There are sessions that you would like to cancel and start again from the beginning.
There are sessions in which no matter how good you are in the other ones, in this one you feel you made a lot of mistakes.
The plan was good but somehow today you lost your rhythm and your ability of listening the needs of the group was confused.
It happened today that in the session for children with hearing impairment, the Professor and the researcher from the University (which are supervising the project) were sitting in the room observing the children’s musical behaviours, the activities I chose and how the teachers assistant of the school were helping through the session.
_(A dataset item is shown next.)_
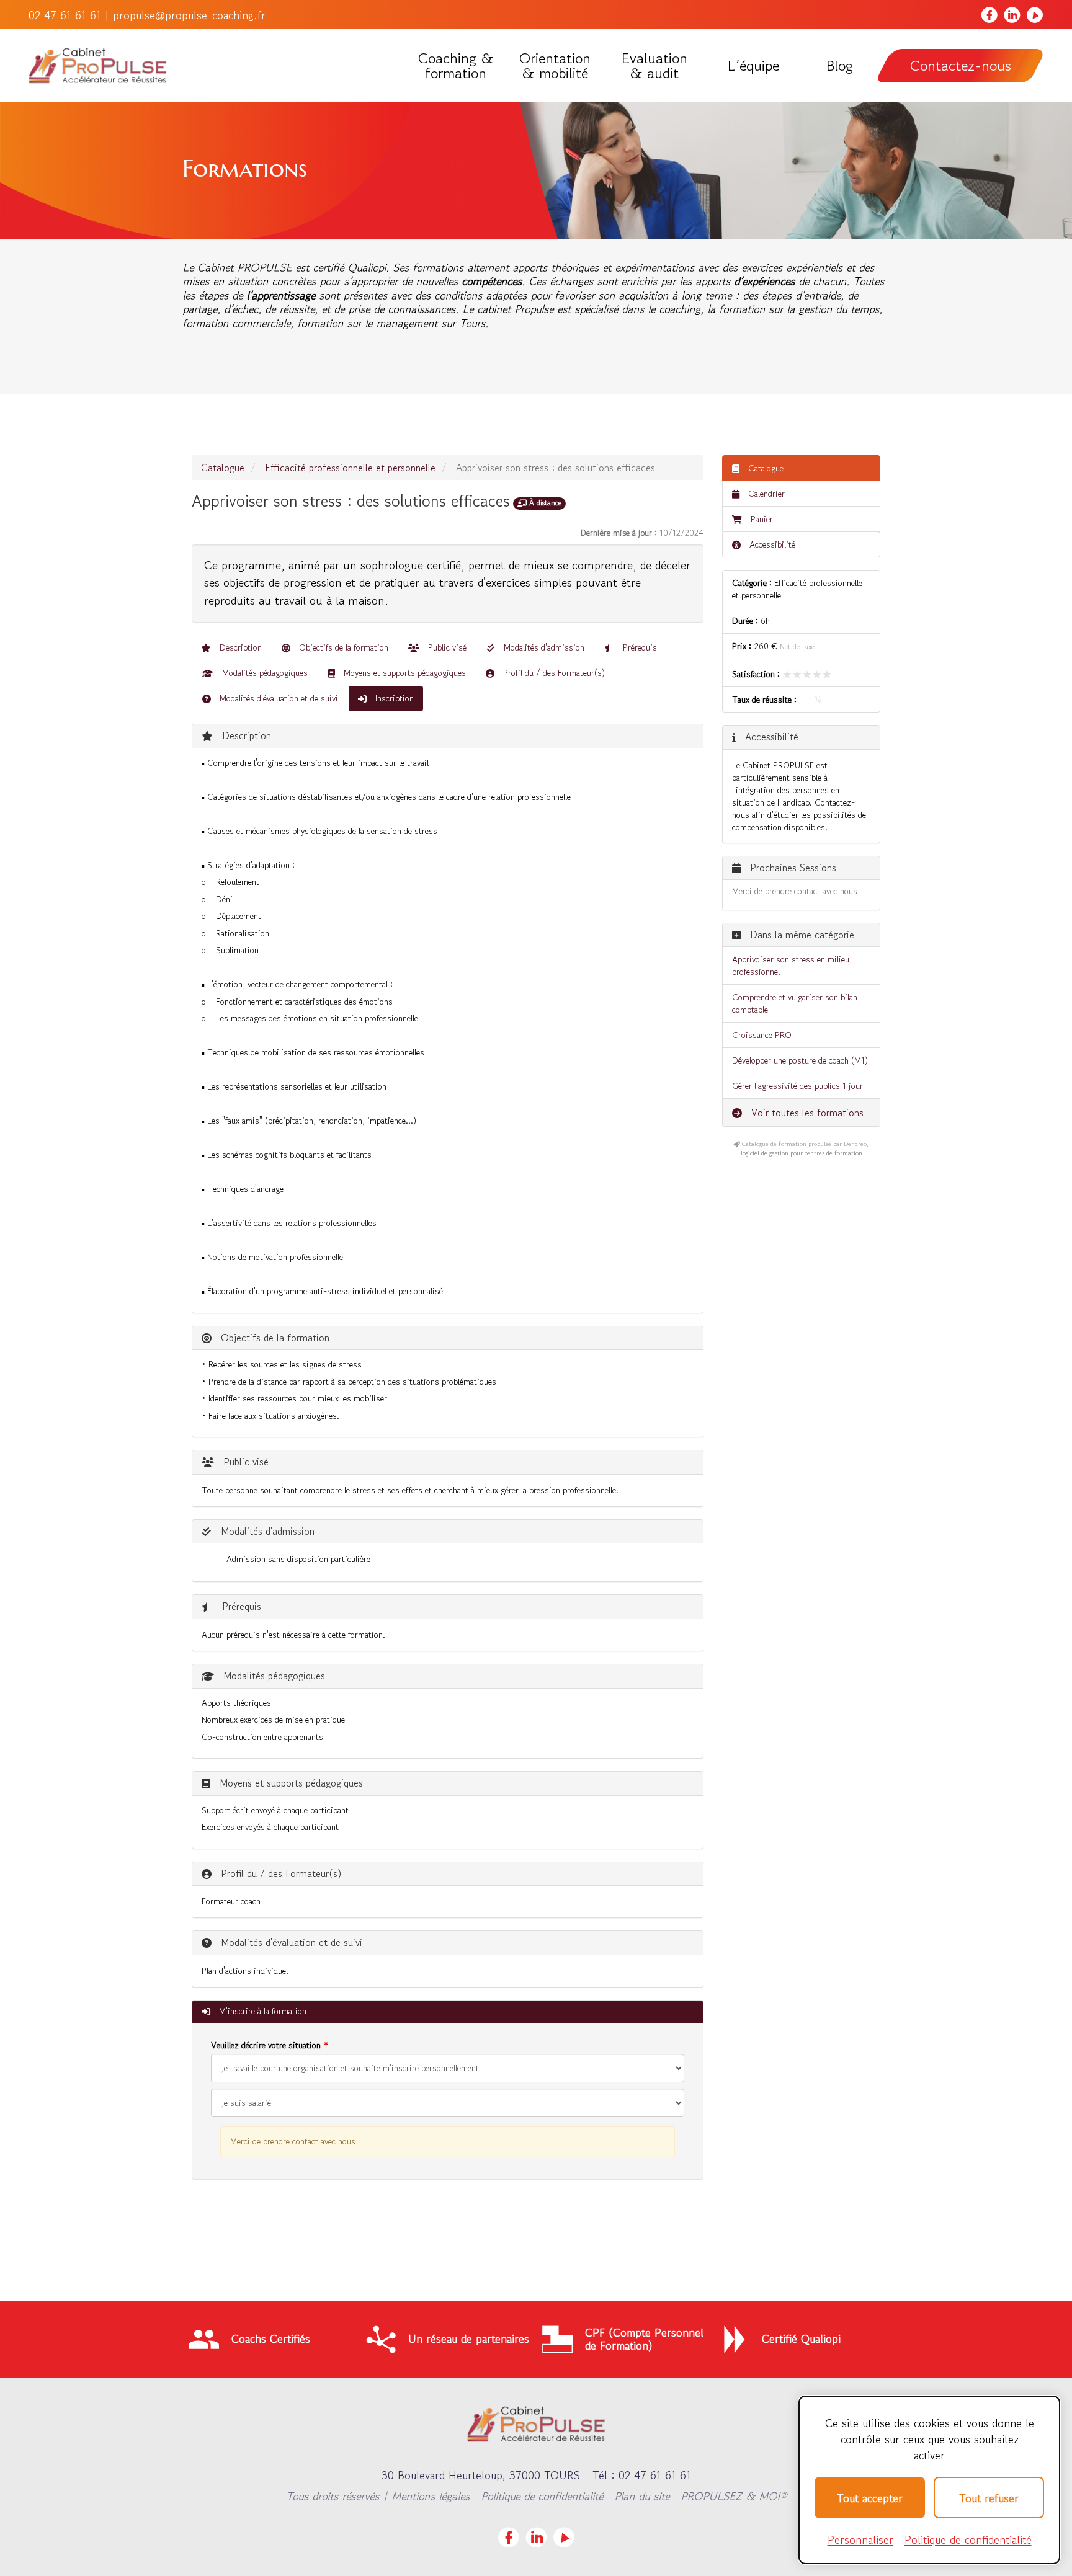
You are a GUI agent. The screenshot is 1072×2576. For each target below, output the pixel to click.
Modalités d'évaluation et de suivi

I had multiple things to take in consideration during this session:
– how to involve the children in movement, singing and playing keeping high their lever of attention;
– how to include an autistic child that today was particularly distracted;
– how to involve my generous and lovely assistant;
– and much more 😂(if you teach you know what I’m speaking about).
It happened that my rhythm today was not the right one, I was thinking too fast, I rushed into the activities (probably because I was worried about the researchers’ opinions) and I finished exhausted.
Well… I don’t want to feel a shit about it. I didn’t run the best session ever? I will do it another day 😉✌️This is the best opportunity for me to learn, to understand how to improve and to try to do better next week.
I’m still feeling upside-down, though.
Tomorrow is another day, someone said.